Traditional search relies on keyword matching, where BM25 finds documents containing query terms. Dense Passage Retrieval learns semantic embeddings instead. Questions and passages live in the same vector space; retrieval becomes nearest-neighbor search.
Why Sutskever Included This
DPR enables semantic search, finding relevant documents by meaning, not just keywords. This powers question answering, knowledge-intensive NLP, and the retrieval component of RAG systems. Understanding DPR is prerequisite for modern retrieval-augmented generation.
Dual Encoder Architecture
Two separate neural networks encode questions and passages into dense vectors. At retrieval time, find passages whose embeddings are closest to the question embedding:
sim(q, p) = E_Q(q) · E_P(p)
E_Q is the question encoder, E_P is the passage encoder. Similarity is the dot product of their outputs.

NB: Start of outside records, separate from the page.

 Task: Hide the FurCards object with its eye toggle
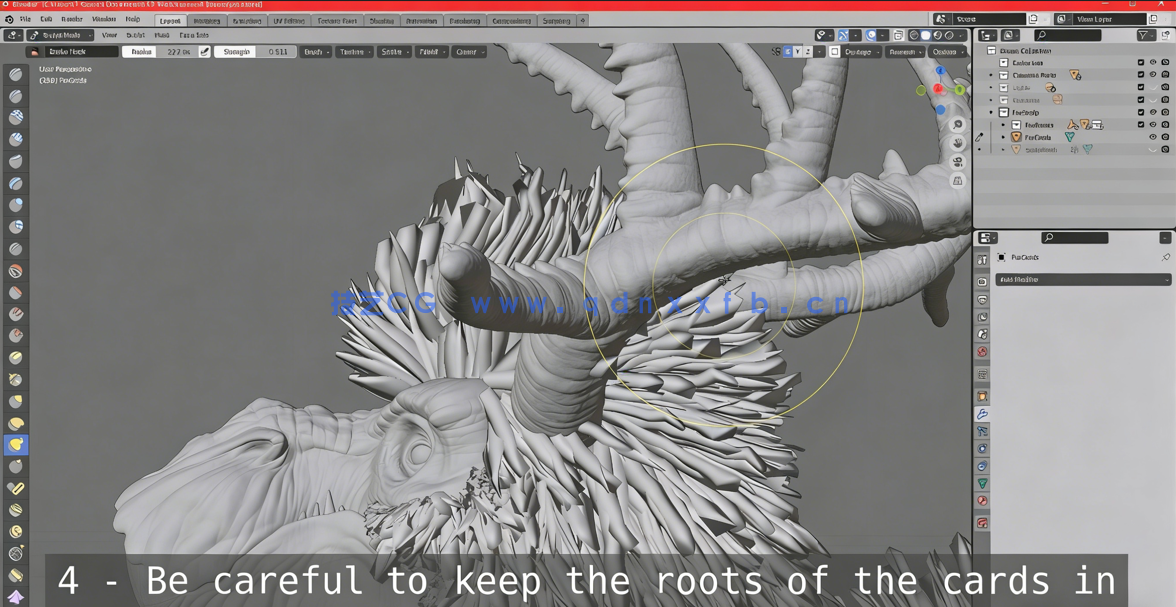[1151, 138]
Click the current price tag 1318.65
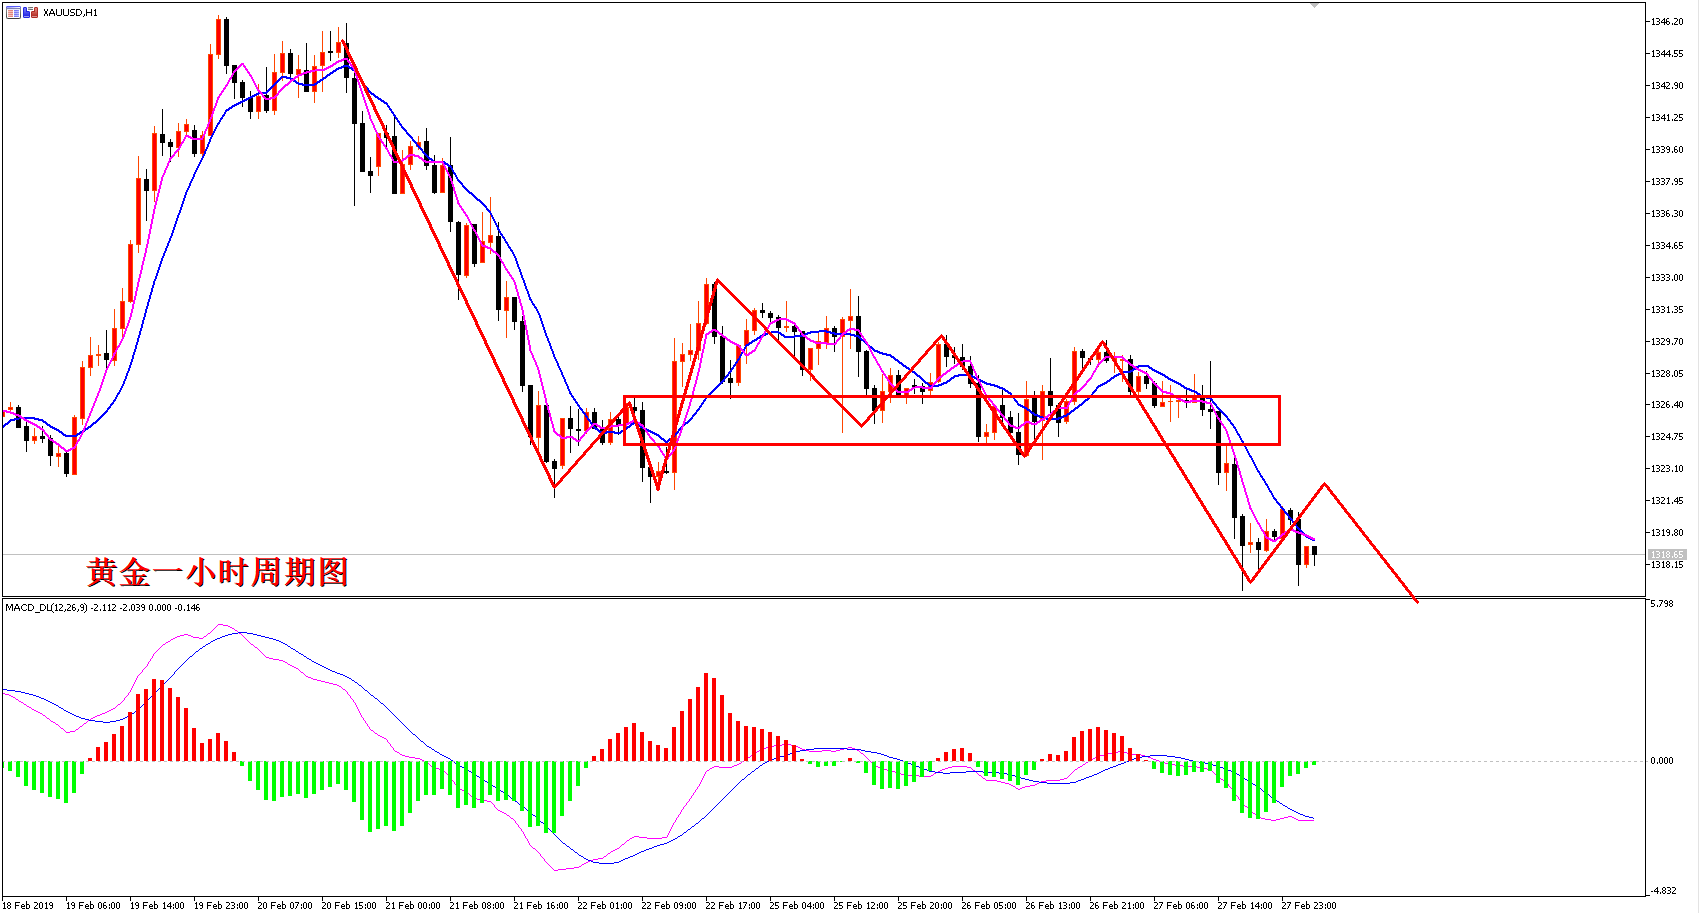Image resolution: width=1700 pixels, height=913 pixels. click(x=1667, y=554)
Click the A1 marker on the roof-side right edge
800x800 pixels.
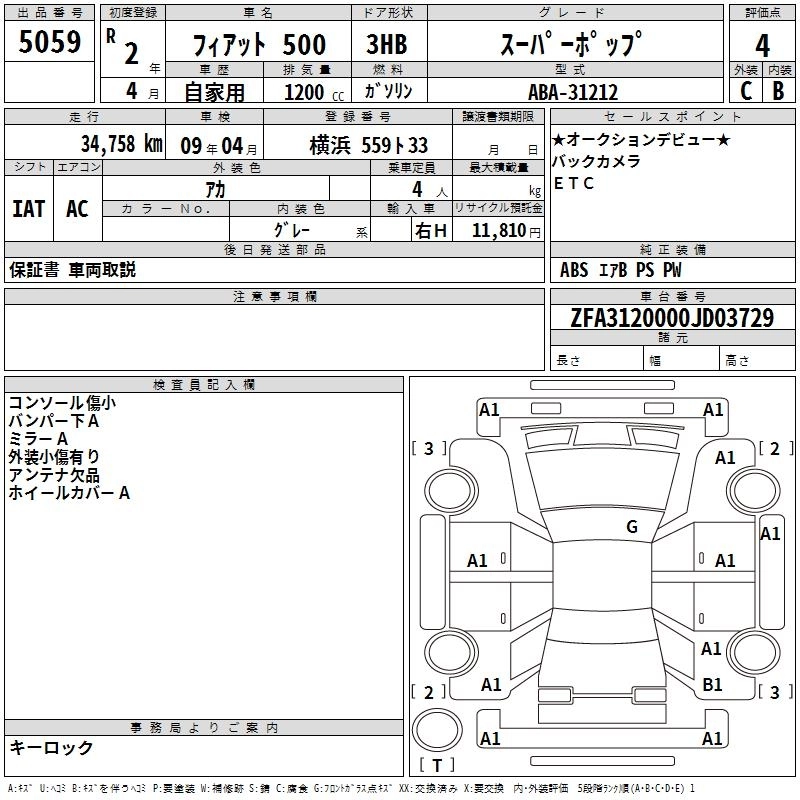[x=770, y=534]
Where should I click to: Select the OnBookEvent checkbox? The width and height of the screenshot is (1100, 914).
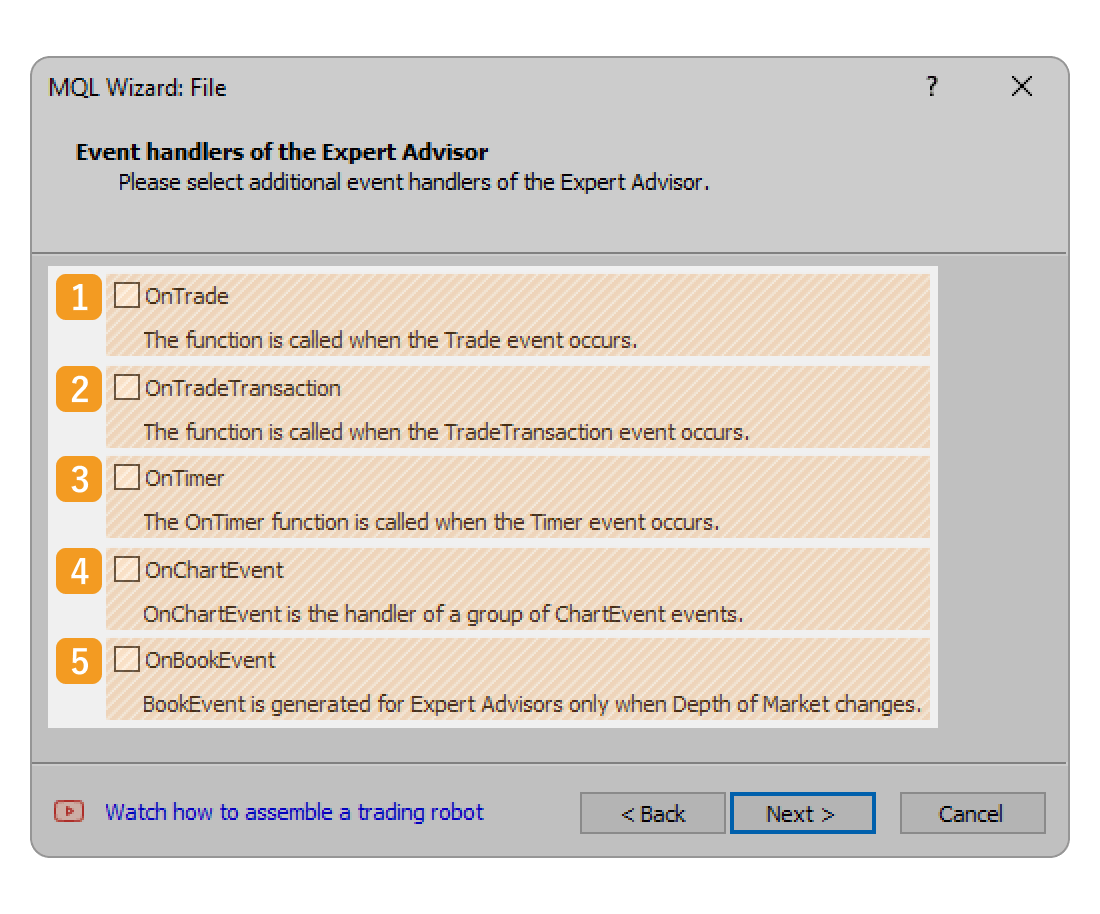click(x=127, y=660)
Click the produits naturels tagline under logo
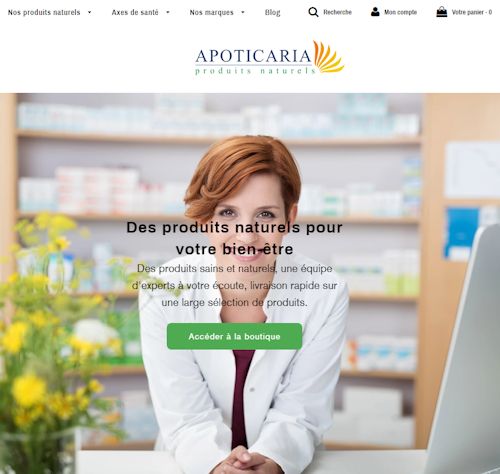 click(255, 71)
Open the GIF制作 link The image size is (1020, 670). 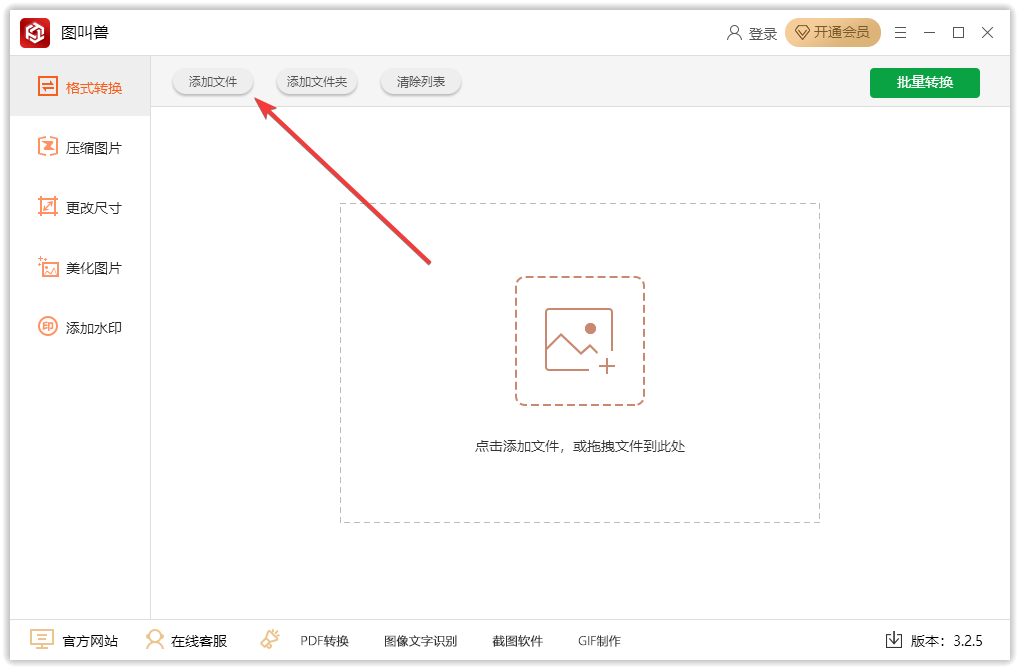599,640
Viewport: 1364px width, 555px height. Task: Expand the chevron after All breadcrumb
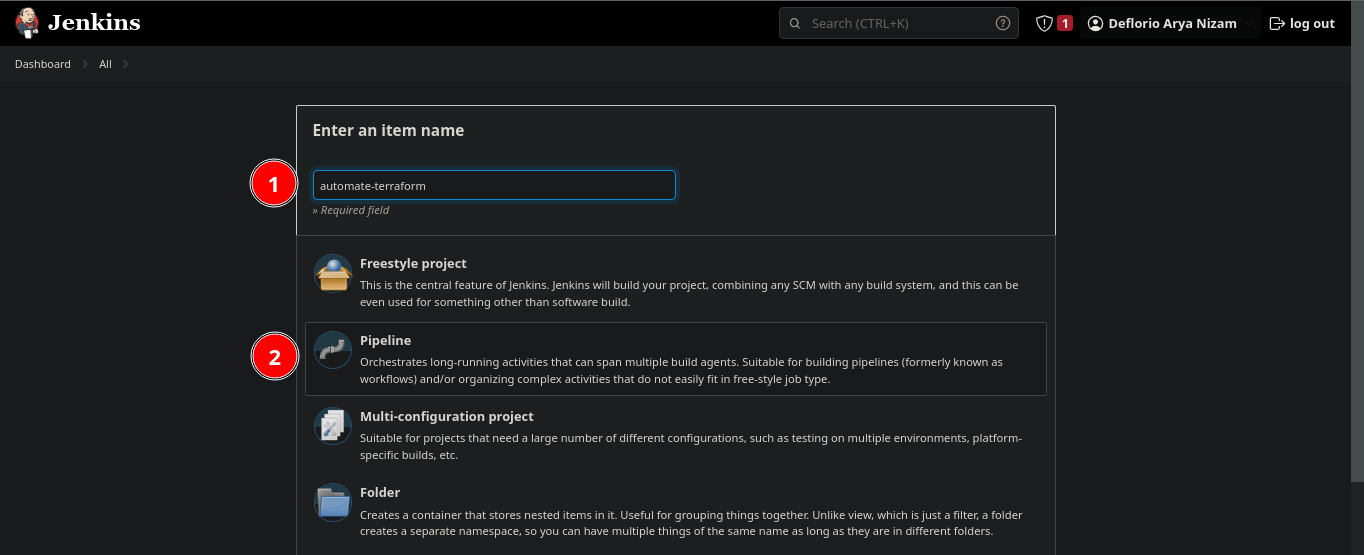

Separate encoders allow precomputing passage embeddings. At query time, only the question needs encoding; retrieval is fast approximate nearest neighbor search.
Contrastive Learning
Training maximizes similarity between questions and relevant passages while minimizing similarity to irrelevant ones. The loss function:
L = -log [exp(sim(q, p+)) / Σ exp(sim(q, p_i))]
where p+ is the positive passage and the sum includes negatives.
In-Batch Negatives
Clever efficiency trick: use other passages in the same training batch as negative examples. A batch of N (question, passage) pairs provides N-1 negatives for each question at no additional cost.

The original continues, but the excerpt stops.